Echo the entries below word for word, from the first one up to and including the line containing "Action: coord(836,105)".

*****

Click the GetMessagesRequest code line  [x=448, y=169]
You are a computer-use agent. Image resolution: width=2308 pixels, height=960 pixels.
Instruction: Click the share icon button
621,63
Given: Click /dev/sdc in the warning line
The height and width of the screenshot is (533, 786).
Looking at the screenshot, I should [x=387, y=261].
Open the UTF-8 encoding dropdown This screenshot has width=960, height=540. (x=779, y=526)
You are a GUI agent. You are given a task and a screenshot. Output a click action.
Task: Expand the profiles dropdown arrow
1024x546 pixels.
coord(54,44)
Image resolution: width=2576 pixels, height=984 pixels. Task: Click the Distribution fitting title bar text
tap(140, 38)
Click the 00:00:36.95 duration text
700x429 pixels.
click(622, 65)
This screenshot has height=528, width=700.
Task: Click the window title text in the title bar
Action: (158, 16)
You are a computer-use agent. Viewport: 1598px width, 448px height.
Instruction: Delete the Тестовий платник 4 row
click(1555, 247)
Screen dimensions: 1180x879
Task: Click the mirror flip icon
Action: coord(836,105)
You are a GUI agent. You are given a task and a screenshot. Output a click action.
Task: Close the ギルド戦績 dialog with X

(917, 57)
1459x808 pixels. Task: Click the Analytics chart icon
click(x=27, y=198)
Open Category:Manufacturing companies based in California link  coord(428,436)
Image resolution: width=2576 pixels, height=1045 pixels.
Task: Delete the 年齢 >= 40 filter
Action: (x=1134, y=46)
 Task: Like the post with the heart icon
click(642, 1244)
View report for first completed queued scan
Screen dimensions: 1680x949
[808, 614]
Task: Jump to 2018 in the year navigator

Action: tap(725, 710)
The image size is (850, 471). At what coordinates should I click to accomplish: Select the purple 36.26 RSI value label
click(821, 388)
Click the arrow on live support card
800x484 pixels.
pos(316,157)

*****

■ **COMPLETE OUTPUT**:
Click the GetMessagesRequest code line  [x=448, y=169]
You are a computer-use agent. Image resolution: width=2308 pixels, height=960 pixels.
Instruction: Click the share icon button
621,63
Given: Click /dev/sdc in the warning line
The height and width of the screenshot is (533, 786).
Looking at the screenshot, I should [x=387, y=261].
Open the UTF-8 encoding dropdown This screenshot has width=960, height=540. (x=779, y=526)
You are a GUI agent. You are given a task and a screenshot. Output a click action.
Task: Expand the profiles dropdown arrow
1024x546 pixels.
coord(54,44)
Image resolution: width=2576 pixels, height=984 pixels. Task: Click the Distribution fitting title bar text
tap(140, 38)
Click the 00:00:36.95 duration text
700x429 pixels.
click(622, 65)
This screenshot has height=528, width=700.
Task: Click the window title text in the title bar
Action: (158, 16)
You are a computer-use agent. Viewport: 1598px width, 448px height.
Instruction: Delete the Тестовий платник 4 row
click(1555, 247)
Screen dimensions: 1180x879
Task: Click the mirror flip icon
Action: coord(836,105)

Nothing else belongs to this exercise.